*BRIEF*. Copy, from the listing, every line in which the string "will" is present.

*SUPPLIED DATA*.
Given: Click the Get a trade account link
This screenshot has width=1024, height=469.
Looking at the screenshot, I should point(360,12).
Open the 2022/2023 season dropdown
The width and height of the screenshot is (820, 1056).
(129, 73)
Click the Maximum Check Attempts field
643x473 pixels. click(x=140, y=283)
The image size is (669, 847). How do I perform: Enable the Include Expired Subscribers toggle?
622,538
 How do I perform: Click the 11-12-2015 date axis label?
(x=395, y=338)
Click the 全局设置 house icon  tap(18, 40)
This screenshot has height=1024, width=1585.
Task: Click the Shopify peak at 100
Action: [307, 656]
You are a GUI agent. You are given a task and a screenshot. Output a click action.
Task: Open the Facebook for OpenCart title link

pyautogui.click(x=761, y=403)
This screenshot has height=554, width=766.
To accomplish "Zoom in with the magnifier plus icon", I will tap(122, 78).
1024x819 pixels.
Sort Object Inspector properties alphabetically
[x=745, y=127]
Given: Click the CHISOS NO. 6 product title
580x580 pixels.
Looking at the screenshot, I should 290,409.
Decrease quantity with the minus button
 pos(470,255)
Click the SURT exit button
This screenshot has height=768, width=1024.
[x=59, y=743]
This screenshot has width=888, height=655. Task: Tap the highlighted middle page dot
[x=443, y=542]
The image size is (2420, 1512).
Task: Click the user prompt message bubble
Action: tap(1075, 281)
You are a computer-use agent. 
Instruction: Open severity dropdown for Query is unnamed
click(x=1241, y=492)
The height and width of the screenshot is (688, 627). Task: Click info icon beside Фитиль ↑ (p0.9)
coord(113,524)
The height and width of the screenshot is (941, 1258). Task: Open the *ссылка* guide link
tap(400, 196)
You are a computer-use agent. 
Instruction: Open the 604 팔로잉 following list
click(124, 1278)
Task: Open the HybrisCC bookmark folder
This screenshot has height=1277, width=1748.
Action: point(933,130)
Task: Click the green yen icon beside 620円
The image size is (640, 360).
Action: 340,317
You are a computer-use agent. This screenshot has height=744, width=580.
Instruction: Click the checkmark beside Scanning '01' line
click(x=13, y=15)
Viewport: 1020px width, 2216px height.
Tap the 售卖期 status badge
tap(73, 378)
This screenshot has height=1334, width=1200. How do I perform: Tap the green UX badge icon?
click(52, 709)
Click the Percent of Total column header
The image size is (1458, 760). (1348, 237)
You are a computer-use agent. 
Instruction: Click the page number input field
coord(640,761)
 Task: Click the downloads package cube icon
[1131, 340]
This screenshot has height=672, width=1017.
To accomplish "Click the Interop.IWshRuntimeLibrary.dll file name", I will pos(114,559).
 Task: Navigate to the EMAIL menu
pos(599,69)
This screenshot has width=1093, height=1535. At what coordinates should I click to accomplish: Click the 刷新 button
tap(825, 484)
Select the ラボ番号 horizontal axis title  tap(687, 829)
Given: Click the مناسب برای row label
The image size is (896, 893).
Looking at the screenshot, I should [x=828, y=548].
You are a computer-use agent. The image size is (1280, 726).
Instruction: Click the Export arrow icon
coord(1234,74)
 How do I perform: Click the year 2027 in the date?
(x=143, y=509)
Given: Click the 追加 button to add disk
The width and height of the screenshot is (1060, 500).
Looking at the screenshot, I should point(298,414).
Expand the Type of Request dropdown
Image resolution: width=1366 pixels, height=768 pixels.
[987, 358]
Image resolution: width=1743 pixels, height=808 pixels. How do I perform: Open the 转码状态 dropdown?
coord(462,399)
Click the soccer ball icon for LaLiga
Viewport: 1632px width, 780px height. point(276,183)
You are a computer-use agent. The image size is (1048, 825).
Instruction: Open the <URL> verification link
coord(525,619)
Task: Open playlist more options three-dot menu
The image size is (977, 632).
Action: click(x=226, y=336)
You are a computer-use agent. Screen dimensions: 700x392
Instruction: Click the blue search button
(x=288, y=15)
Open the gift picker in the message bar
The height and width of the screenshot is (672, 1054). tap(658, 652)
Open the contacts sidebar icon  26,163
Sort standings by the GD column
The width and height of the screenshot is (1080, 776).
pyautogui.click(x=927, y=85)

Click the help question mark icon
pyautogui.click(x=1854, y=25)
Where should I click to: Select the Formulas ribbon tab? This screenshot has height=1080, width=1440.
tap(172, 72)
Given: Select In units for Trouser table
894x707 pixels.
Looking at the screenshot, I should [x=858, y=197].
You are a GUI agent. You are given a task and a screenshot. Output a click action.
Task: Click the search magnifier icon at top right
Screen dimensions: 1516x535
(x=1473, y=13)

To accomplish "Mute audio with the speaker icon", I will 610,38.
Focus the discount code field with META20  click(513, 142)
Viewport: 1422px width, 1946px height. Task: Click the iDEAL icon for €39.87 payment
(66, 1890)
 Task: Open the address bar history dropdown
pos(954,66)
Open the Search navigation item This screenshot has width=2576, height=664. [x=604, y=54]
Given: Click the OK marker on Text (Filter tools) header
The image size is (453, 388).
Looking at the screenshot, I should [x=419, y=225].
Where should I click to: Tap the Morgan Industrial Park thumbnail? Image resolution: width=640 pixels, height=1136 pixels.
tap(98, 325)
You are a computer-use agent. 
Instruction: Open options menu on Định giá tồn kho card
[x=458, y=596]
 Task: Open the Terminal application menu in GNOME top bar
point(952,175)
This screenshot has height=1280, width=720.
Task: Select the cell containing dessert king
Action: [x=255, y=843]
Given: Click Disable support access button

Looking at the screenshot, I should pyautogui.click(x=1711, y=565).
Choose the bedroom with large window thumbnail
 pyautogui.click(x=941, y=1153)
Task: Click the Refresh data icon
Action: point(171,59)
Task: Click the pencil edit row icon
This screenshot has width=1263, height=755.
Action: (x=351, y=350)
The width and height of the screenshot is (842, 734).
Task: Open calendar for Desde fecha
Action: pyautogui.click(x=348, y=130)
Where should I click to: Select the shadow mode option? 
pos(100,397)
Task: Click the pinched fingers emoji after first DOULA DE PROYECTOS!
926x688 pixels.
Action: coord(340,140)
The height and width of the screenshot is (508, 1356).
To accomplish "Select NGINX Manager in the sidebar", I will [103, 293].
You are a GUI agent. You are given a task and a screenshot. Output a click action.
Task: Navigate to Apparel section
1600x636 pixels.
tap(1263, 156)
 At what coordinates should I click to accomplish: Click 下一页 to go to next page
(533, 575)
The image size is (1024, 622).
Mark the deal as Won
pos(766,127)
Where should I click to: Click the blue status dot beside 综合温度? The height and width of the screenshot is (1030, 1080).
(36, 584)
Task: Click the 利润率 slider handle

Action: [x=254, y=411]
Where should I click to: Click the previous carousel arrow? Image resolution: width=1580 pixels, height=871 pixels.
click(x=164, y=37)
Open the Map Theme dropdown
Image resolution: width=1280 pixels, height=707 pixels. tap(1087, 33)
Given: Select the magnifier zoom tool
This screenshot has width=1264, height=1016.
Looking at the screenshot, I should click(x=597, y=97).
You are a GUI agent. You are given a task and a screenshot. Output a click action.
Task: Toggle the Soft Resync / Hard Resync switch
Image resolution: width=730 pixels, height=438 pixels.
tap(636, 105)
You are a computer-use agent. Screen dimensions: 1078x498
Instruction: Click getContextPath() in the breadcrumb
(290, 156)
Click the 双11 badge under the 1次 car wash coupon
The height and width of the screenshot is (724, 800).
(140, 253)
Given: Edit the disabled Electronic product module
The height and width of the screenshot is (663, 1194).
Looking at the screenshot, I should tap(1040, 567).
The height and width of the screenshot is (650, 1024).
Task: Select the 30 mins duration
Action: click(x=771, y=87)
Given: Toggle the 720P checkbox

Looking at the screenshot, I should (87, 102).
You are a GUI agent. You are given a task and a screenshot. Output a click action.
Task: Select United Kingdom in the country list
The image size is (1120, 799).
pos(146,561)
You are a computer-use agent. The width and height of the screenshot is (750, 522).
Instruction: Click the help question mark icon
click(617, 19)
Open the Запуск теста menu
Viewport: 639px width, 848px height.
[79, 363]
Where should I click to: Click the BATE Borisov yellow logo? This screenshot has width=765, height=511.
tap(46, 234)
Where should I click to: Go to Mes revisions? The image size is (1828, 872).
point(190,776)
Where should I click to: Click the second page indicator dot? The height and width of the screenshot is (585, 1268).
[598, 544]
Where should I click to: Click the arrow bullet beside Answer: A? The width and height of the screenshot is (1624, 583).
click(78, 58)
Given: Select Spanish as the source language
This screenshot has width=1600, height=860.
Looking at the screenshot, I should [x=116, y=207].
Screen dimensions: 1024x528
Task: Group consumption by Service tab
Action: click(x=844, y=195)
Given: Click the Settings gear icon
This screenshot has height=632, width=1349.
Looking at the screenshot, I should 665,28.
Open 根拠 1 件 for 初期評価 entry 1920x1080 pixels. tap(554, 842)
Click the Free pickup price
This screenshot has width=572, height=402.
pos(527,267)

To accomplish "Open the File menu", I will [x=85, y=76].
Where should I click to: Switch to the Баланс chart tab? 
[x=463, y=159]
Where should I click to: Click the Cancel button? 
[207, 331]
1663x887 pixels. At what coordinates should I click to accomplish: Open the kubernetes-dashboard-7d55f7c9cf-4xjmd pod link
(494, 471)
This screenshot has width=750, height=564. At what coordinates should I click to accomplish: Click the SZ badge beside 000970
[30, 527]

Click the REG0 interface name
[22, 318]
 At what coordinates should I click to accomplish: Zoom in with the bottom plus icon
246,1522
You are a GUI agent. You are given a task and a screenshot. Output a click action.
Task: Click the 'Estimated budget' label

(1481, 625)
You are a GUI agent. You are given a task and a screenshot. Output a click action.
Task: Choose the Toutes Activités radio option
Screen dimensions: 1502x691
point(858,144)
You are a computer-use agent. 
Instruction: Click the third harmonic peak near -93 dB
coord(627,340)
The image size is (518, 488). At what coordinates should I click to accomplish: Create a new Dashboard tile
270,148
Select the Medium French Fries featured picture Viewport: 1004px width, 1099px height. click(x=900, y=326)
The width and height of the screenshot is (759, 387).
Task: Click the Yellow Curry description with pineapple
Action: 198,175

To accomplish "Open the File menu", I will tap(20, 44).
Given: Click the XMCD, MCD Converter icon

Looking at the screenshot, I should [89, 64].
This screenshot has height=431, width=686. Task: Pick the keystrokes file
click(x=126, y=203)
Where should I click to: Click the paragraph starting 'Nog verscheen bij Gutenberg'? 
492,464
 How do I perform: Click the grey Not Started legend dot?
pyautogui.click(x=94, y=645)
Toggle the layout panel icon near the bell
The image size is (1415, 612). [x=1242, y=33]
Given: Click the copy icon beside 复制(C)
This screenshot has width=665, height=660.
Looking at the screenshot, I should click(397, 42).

*RESPONSE TO THIS TASK*.
To accomplish "Zoom in with the magnifier plus icon", I will tap(122, 78).
To accomplish "Click the Interop.IWshRuntimeLibrary.dll file name", I will pos(114,559).
To accomplish "Mute audio with the speaker icon", I will 610,38.
To accomplish "Select NGINX Manager in the sidebar", I will [103, 293].
To accomplish "Open the File menu", I will [x=85, y=76].
To accomplish "Open the File menu", I will tap(20, 44).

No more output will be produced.